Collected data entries
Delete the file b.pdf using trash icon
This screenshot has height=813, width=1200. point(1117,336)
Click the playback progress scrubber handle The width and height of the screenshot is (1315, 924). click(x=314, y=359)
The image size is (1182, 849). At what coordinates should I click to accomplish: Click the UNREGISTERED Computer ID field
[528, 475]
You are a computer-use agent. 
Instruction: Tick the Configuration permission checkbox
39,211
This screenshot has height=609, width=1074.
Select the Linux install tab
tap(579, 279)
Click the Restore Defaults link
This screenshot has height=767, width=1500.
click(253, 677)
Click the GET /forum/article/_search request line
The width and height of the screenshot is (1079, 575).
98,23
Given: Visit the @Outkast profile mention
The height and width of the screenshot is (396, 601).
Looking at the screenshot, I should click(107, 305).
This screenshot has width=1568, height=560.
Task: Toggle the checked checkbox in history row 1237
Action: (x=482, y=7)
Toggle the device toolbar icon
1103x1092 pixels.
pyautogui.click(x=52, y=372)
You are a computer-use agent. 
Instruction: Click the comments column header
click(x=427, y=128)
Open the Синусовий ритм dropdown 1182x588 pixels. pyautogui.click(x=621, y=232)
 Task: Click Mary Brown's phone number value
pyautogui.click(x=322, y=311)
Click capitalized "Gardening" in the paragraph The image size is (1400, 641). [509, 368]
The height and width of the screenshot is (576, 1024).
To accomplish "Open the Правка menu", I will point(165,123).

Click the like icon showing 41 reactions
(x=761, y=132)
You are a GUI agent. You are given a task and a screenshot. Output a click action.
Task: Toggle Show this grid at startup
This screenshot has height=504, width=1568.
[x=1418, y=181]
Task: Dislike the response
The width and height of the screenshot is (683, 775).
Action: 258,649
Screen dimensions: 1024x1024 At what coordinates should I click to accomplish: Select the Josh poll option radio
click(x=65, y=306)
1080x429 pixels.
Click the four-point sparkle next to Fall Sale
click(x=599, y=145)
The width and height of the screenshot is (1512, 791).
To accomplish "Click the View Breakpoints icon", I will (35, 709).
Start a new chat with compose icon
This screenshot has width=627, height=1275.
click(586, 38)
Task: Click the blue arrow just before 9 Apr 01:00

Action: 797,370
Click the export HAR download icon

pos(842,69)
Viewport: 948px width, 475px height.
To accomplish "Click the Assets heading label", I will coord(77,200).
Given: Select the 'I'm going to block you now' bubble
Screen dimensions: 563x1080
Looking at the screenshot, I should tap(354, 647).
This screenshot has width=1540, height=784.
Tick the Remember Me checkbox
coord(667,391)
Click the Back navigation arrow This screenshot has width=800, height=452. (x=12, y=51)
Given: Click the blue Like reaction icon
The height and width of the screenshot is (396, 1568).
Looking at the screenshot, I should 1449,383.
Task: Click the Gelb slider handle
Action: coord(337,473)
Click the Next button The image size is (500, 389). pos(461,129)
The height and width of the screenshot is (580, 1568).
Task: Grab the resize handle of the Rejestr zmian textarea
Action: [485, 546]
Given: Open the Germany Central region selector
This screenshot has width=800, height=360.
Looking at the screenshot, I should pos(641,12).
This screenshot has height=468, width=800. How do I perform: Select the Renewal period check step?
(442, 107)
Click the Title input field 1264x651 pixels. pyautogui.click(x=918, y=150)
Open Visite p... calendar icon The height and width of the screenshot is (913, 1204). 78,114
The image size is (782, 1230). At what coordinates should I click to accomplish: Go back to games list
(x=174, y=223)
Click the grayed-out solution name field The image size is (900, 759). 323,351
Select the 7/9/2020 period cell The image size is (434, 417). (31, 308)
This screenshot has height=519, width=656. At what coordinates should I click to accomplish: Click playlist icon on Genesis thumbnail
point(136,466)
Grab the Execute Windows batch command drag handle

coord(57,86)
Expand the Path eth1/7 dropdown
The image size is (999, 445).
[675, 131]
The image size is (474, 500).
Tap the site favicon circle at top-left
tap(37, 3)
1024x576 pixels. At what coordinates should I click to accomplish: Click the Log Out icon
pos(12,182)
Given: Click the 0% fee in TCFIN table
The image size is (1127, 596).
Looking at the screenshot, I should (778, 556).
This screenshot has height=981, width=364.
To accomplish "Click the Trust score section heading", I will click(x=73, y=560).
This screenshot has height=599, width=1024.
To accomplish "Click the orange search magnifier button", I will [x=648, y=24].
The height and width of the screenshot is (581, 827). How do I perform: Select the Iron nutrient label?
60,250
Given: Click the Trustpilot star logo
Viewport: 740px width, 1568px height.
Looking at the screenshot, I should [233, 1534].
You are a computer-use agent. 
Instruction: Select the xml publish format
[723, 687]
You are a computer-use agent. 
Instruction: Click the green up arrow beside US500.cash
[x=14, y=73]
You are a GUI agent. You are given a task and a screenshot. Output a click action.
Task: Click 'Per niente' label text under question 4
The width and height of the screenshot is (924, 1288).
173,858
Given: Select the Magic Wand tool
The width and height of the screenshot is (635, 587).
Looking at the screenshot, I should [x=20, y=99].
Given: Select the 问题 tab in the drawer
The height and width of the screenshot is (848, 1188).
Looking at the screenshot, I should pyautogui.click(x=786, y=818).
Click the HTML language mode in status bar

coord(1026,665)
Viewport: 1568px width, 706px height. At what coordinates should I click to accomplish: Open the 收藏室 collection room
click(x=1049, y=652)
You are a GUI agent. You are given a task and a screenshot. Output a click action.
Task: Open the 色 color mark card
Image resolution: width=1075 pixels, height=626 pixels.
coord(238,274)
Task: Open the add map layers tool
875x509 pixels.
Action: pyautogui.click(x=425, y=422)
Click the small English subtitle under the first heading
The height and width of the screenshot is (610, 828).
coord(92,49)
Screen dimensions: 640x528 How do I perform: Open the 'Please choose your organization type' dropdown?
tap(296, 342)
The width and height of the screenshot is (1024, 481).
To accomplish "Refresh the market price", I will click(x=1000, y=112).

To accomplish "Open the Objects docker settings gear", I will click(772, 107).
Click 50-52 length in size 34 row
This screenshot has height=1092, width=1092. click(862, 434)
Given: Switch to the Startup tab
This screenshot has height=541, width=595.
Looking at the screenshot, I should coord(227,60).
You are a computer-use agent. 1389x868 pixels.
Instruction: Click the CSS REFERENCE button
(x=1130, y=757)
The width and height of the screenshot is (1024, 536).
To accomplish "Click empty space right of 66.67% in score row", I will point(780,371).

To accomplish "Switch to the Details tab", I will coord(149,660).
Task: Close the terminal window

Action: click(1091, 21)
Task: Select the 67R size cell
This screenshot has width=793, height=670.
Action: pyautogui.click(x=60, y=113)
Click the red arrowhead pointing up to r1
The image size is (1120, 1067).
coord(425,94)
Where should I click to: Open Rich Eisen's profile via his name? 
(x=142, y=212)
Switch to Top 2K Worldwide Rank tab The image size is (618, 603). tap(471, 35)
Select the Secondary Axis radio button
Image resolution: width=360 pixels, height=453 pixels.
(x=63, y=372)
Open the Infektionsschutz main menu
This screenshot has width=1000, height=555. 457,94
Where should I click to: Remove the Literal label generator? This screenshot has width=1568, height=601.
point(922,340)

## [What you have to do]
Filter the entries down to the lines that hold "under". Copy those lines.

## [Exercise result]
Task: Click 'Per niente' label text under question 4
Click the small English subtitle under the first heading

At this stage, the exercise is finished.